My Backyard Bucket List Compared, Part Two: Westways September 2017
As I stated in my previous post, I dislike the expression, "Bucket List." It's become an over-used cliche that looks at our life's accomplishments as some kind of businesslike "to do" check list. Better that we look at how we can develop intellectually, how we can make progress, how we can achieve as much we can for as long as we're able to. Face it, we'll always have something more we want to do--write that letter, drive that road, try that restaurant. When I think about what I want to do before I die, I think about how to prioritize my goals, how to leave something for those that come after me.
When I look at the remainder of the items that make up the Westways "Backyard Bucket List," I can mostly divide them into three major categories--restaurants and similar establishments, outdoor activities, and simple pleasures.
This last category includes such activities as eating fresh carrots at the carrot festival in Holtville, near El Centro, California. For me, eating fresh carrots--just pulled from the ground--may truly be a wonderful life experience, but I doubt you have to eat them specifically at an event in Holtville. How about just growing them in your backyard or your community garden--if your community has one? How about all the other amazingly tasty garden vegetables that are best when picked fresh and eaten almost immediately, too? Potatoes, for example--when you grow them and eat them yourself, it's a completely different experience from just eating them.
When I looked at the "Backyard Bucket List" about what I hadn't done, nothing--except, perhaps, ride in a dune buggy--jumped out as being, "That sounds like fun!
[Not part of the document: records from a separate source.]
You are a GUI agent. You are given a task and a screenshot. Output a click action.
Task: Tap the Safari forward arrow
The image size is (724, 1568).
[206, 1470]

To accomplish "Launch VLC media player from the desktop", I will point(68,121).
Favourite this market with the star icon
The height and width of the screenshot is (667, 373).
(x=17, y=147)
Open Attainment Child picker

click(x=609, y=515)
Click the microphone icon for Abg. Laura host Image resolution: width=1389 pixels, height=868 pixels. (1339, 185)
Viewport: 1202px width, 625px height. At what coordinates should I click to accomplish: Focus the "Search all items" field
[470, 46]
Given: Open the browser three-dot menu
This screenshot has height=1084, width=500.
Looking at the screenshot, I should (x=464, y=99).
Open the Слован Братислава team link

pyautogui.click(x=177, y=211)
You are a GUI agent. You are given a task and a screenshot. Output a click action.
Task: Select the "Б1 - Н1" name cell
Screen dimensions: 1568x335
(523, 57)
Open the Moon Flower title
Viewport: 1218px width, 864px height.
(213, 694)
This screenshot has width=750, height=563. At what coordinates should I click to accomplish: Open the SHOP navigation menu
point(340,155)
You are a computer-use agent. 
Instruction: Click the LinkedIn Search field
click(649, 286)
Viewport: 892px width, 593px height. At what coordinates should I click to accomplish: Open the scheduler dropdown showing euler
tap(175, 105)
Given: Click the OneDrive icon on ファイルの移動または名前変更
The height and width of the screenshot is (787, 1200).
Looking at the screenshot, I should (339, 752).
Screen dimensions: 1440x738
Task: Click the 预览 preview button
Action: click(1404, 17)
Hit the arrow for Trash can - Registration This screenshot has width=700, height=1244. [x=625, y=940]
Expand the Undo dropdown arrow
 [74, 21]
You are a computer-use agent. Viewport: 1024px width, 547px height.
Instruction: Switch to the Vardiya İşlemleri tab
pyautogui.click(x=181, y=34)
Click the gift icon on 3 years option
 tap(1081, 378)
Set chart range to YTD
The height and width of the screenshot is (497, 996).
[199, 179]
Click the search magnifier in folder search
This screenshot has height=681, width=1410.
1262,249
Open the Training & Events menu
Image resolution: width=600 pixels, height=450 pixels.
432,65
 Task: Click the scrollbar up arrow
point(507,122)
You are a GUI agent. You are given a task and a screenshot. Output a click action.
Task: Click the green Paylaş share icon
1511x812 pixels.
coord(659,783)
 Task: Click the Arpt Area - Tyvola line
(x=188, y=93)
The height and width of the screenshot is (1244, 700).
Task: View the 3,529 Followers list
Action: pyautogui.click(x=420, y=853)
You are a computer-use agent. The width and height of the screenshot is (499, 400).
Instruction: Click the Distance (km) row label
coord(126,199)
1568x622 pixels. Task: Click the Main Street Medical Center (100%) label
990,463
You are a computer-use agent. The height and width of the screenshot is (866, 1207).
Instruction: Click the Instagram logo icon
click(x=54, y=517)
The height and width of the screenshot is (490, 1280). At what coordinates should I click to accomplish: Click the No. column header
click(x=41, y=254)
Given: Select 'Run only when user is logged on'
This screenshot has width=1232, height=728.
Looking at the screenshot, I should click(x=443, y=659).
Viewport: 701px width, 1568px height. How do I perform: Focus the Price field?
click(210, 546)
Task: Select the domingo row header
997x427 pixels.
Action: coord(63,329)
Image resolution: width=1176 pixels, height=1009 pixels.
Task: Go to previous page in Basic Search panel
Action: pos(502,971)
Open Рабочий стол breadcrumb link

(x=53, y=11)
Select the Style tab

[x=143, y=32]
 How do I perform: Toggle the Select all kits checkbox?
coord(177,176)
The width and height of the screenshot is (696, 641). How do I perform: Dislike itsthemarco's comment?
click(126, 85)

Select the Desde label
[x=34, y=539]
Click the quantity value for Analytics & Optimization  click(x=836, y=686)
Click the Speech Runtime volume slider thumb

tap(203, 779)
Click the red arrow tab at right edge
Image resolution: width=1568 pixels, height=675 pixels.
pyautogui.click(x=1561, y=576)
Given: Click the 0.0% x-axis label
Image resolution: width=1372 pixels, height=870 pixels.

I want to do that!"
Even then, I wonder, is riding in a dune buggy all that different from riding in the back of a pick-up or on a motorcycle--both of which I've done--feeling the thrill of (moderate) speed as my hair whips in the wind and the scenery whips by?
I do want to visit Mt. Rushmore. I do want to continue researching my family history and keep my collection of family photographs in order. I do want to keep writing--and so many of my writing projects will never become fully developed--because that's just part of what being a writer is. I do want to spend time in the South. I have a long list of movies I want to see and books I want to read. I want to volunteer to cook for the homeless. I want to do a stand-up comedy routine. Those are big lifetime-achievement goals.
How do I reconcile them with all the little distractions of the life that happens as I make other plans? Maybe the whole idea of a "bucket list" is that it helps us measure our life's big achievements against the little ones that happen every day.